PERDaix is a newly designed detector which is constructed by the Department of Physics 1b, RWTH Aachen University. Being proposed to the German Space Agency in November 2009 for a participation in the BEXUS Program (Rocket and Balloon Experiments for University Students) after a first canceled flight attempt in October 2010 the actual flight took place as a post-BEXUS-campaign flight opportunity in November 2010.

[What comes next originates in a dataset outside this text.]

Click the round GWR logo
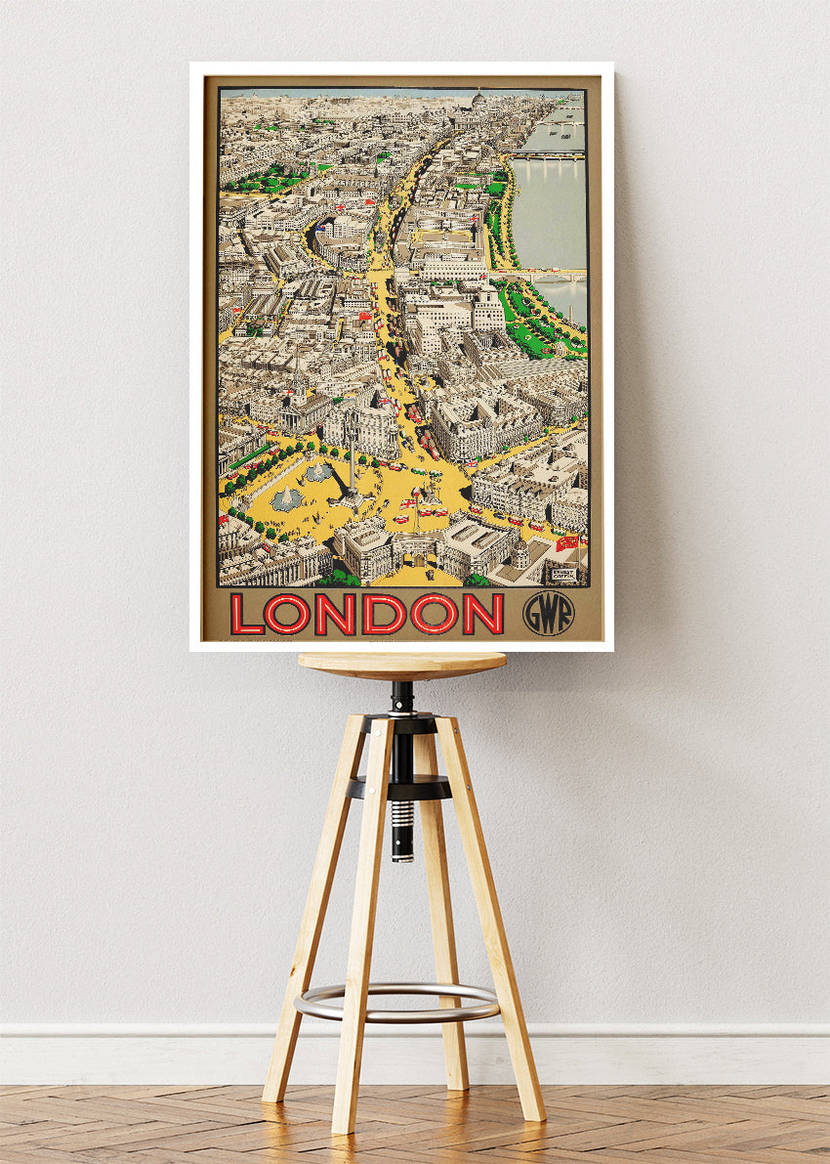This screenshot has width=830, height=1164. (548, 614)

The detector is able to measure charged particles in the energy range of 0.5 GeV to 5 GeV. PERDaix uses a time of flight system, a scintillating fiber tracker with silicon photomultiplier (SiPM) readout, and a transition radiation detector in combination with a permanent magnet to measure particle fluxes.
The BEXUS balloons are launched at Esrange Space Center near Kiruna, Sweden. In November 2010 PERDaix reached a top altitude of 33.3 km at which it kept floating for 1.5 hours.

== Sub-detectors ==
=== Time of flight system ===
The time of flight system (TOF) is the upper- and lowermost layer of the detector. It consists of scintillators with an SiPM readout. It is used as a trigger signal and to discriminate against particles entering the detector from below. With a design time resolution of approximately 300 picoseconds (ps) it can be used to distinguish between positrons and electrons in the momentum range below 1 GeV. Protons can be distinguished from positrons for momenta below 1 GeV if their velocity is lower than β = 1.

=== Tracker ===
Perdaix will make use of a scintillating fiber tracking detector made up from 250 μm thin scintillating polystyrene fibers that emit light when traversed by a charged particle. The scintillating fibers are read out by silicon photomultiplier (SiPM) arrays which are structured semi-conductor photon detectors that offer high photon efficiencies of 50%, a high gain of 10^6 electrons / photon and that are very compact in size. One silicon photomultiplier array is 1.1mm by 8.0mm in size and has 32 channels. Twenty 32mm wide and 300mm long fiber modules are arranged in four layers around a hollow cylindrical permanent magnet array.

=== Magnet ===
The permanent magnet array is constructed as a Halbach-Ring and weighs 8 kg and produces a very high magnetic field of ~0.26 tesla (T) inside an 80mm high and 213mm diameter magnet cylinder while producing only a negligible magnetic field outside the cylinder.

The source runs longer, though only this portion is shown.